ИСХОДНЫЙ ТЕКСТ
Так в опасностях, злостраданиях проводил Л. В. свою земную жизнь. Окончил он ее мученически. Выслали его в Казахстан и требовали отречения от Христа. Конечно, он отверг это. А в 1937 году его расстреляли.
Еще — заметка. Однажды Н. Н. была свидетельницей молитвы его в храме. Л. В. стоял неподвижно, как бы застывши, не крестясь и не делая поклонов, а только устремив пламенный взор на местный образ Спасителя в иконостасе... Он весь горел, находясь в молитве — ничего не видя и не слыша.
«Вот так молятся рабы Бога Живого», — подумала она.
Пустынница Мария
Мария Егоровна Мелези была замужем за итальянцем Мелези Иваном Антоновичем. Он был глубоко верующим и добрейшей души человеком. А Мария Егоровна была простая и бесхитростная; некрасивая, с грубоватым, покрытым прыщами и обезображенным оспой лицом.
Она была глубоко привязана к своему мужу. И когда он неожиданно умер, она совершенно растерялась. «Ивана Антоновича нет! — твердила она всем. — Ивана Антоновича нет! Что же мне делать?»
Сильно затосковала она. Родственники, желая утешить ее, предложили (перейти) к ним на житье. Она послушалась. Продавши свой домик, Марья Егоровна перевезла к ним имущество, а потом и отдала им его; понемногу перешли к ним и деньги. Постоянными слезами и вздохами: «Ах, Иван Антонович! Ах, Иван Антонович!» — она утомляла и раздражала своих родственников, и они стали ею тяготиться, потом начали упрекать ее, грубо обращаться, оскорблять. Из комнаты перевели ее на кухню, а затем — в маленький холодный коридорчик. Но и там она мешала им; хотя она переносила все это безропотно.
Однажды она услышала о Прасковье Фоминичне (см. рассказ «Схимонахиня Серафима») и как-то пришла к ней. Очень ей понравилось у нее: тишина, никто не ругает, тепло. И скоро она, с согласия Прасковьи Фоминичны, перешла к ней жить совсем, как бы на положение домработницы, или точнее, приживалки.
Однажды П. Ф. сказала ей:
— Марья Егоровна! Сходи-ка ты в Инкерманский монастырь!
— Что вы, что вы, Прасковья Фоминична! Да я никогда там не была и дороги-то не знаю.

Извлечённые записи:
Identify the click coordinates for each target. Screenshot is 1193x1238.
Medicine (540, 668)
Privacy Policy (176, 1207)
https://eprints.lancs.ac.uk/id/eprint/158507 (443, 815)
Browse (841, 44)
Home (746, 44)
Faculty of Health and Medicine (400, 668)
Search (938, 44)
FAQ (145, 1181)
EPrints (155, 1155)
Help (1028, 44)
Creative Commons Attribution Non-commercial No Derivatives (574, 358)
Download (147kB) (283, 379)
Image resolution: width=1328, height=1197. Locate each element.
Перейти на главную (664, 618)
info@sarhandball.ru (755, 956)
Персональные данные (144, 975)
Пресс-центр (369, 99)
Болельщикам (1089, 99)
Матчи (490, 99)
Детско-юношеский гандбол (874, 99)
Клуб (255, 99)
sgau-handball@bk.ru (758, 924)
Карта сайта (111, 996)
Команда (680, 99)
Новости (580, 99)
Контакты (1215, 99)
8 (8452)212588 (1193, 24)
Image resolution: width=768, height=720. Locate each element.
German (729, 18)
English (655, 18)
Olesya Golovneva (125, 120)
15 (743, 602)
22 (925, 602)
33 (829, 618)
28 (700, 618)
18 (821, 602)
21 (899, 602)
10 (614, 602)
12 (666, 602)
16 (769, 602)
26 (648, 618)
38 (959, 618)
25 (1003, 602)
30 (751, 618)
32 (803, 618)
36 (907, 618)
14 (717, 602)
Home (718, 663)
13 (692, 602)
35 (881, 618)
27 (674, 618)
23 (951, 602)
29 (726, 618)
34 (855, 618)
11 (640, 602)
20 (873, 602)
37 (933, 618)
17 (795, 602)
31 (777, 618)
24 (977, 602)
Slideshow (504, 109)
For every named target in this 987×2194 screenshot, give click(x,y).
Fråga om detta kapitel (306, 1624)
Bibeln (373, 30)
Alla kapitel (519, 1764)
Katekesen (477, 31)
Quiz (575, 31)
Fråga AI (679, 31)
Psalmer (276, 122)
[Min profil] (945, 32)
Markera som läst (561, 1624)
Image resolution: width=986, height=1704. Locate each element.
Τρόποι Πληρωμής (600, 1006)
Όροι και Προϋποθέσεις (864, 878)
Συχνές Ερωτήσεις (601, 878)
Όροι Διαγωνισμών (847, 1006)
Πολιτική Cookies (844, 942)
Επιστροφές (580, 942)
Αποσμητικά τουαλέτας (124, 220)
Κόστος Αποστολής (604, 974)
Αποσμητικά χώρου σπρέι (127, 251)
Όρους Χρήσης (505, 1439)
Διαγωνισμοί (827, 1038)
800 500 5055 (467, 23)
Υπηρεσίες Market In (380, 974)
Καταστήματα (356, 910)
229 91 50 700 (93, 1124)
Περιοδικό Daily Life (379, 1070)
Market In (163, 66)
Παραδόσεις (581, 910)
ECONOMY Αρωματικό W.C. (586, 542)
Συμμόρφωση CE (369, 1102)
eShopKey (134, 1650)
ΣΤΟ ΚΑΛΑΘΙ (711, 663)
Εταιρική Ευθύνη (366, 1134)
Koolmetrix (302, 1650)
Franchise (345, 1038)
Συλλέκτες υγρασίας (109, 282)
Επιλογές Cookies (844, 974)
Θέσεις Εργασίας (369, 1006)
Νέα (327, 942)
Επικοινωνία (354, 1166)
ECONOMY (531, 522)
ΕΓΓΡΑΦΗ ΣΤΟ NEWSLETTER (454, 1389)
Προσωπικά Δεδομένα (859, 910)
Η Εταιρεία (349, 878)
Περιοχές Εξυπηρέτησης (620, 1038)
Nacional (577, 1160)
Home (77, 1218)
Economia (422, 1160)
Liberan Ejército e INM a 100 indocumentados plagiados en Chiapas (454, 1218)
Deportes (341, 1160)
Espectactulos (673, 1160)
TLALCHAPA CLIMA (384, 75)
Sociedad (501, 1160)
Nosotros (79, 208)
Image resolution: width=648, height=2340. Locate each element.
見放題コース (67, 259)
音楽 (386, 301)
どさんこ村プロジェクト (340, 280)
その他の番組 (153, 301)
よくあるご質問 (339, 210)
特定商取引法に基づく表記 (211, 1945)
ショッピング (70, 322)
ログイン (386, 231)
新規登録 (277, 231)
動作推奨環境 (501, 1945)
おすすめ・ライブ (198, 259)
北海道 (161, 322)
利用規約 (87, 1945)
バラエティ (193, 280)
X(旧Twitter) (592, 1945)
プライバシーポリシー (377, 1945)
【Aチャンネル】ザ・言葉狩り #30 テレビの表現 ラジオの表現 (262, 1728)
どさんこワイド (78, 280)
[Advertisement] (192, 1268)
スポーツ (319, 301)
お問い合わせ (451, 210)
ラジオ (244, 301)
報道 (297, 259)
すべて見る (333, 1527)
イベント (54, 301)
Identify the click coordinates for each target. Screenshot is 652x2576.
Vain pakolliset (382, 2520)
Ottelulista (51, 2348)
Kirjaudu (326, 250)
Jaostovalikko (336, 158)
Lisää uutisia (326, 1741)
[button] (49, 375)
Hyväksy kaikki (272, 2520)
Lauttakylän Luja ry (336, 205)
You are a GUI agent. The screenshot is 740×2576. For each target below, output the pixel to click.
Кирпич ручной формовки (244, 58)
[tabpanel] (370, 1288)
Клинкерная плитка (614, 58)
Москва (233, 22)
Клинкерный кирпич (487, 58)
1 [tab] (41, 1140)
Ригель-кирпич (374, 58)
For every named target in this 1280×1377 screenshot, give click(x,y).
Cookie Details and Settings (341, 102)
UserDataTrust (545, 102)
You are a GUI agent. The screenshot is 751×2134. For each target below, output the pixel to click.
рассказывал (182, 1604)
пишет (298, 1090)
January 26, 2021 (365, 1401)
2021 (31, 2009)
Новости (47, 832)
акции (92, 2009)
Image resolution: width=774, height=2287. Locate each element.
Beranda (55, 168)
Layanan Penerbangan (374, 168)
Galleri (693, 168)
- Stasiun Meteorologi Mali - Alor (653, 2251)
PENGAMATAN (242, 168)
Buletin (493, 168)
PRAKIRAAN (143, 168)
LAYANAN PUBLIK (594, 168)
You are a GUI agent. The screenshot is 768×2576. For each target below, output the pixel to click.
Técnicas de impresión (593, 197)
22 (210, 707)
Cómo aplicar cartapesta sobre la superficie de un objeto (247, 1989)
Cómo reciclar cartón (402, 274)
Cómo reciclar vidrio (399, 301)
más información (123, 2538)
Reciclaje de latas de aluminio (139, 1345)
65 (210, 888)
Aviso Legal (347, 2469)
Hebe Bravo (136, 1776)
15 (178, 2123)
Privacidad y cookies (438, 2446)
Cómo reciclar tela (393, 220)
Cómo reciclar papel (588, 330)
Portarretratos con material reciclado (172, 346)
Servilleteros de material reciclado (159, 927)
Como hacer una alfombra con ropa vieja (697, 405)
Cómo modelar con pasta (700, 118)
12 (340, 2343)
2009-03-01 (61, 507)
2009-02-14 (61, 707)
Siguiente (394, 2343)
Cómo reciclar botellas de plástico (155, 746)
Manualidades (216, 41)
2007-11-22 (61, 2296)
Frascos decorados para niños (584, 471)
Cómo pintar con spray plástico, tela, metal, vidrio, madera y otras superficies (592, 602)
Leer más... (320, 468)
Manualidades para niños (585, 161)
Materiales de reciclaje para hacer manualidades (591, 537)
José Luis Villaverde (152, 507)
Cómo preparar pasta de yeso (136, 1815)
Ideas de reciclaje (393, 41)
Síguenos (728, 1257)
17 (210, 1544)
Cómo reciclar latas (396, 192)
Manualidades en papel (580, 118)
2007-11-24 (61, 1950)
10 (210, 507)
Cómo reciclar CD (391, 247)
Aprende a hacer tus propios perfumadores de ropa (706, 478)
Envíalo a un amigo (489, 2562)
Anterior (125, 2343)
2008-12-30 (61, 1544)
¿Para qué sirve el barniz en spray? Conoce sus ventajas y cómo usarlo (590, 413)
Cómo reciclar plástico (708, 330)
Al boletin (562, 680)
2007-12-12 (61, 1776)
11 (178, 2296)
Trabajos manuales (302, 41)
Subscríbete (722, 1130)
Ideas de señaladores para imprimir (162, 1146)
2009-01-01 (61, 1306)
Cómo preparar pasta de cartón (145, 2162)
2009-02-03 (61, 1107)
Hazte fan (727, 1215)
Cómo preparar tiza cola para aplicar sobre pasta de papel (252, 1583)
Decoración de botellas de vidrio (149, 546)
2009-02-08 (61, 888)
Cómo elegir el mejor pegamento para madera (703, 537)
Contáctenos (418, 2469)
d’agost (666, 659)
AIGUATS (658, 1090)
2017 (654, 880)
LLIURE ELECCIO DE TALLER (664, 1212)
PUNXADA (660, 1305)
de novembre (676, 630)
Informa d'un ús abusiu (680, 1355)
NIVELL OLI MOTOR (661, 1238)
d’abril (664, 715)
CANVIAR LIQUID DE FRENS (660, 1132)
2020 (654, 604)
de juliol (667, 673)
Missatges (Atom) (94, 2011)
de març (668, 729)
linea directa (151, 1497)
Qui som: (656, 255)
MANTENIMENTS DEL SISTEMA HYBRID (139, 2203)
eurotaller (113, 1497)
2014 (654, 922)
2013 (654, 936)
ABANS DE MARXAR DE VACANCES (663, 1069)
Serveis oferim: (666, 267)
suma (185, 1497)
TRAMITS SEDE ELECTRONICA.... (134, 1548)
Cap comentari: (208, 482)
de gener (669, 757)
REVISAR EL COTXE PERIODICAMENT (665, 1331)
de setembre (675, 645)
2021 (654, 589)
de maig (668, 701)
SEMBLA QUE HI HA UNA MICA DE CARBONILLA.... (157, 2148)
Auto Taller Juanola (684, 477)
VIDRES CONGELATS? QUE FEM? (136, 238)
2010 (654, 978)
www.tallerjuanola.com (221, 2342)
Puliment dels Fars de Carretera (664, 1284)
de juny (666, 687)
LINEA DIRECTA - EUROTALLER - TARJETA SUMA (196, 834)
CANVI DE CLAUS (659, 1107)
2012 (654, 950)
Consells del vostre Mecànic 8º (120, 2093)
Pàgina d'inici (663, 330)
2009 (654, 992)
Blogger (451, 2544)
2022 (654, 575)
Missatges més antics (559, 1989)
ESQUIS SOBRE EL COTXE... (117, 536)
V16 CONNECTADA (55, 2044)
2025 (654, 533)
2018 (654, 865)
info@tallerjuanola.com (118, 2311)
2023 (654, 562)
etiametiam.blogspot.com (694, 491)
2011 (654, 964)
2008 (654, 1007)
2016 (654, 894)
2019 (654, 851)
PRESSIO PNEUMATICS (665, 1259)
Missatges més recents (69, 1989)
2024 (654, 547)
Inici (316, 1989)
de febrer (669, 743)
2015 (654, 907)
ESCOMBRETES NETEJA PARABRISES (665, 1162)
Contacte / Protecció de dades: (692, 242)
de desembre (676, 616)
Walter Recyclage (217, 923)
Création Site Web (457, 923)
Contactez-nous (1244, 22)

ПОСТАНОВКА ЗАДАЧИ 1
Воспроизведите фрагмент исходного текста, который начинается со слов «Однажды П. Ф.» и заканчивается словами «дороги-то не знаю.».
ПОСТАНОВКА ЗАДАЧИ 2
Оформите в виде CSV со столбцами prompt и target часть списка от строки, содержащей «2022 (654, 575)», до строки, содержащей «Walter Recyclage (217, 923)», включая обе. Каждой строке этой части соответствует одна строка CSV с её текстом и ответом, каждый в отдельном поле в кавычках, а переносы строк заменены пробелами.

ПРАВИЛЬНЫЙ ОТВЕТ 1
Однажды П. Ф. сказала ей:
— Марья Егоровна! Сходи-ка ты в Инкерманский монастырь!
— Что вы, что вы, Прасковья Фоминична! Да я никогда там не была и дороги-то не знаю.

ПРАВИЛЬНЫЙ ОТВЕТ 2
prompt,target
"2022","(654, 575)"
"Missatges més antics","(559, 1989)"
"ESQUIS SOBRE EL COTXE...","(117, 536)"
"V16 CONNECTADA","(55, 2044)"
"2025","(654, 533)"
"2018","(654, 865)"
"info@tallerjuanola.com","(118, 2311)"
"2023","(654, 562)"
"etiametiam.blogspot.com","(694, 491)"
"2011","(654, 964)"
"2008","(654, 1007)"
"2016","(654, 894)"
"2019","(654, 851)"
"PRESSIO PNEUMATICS","(665, 1259)"
"Missatges més recents","(69, 1989)"
"2024","(654, 547)"
"Inici","(316, 1989)"
"de febrer","(669, 743)"
"2015","(654, 907)"
"ESCOMBRETES NETEJA PARABRISES","(665, 1162)"
"Contacte / Protecció de dades:","(692, 242)"
"de desembre","(676, 616)"
"Walter Recyclage","(217, 923)"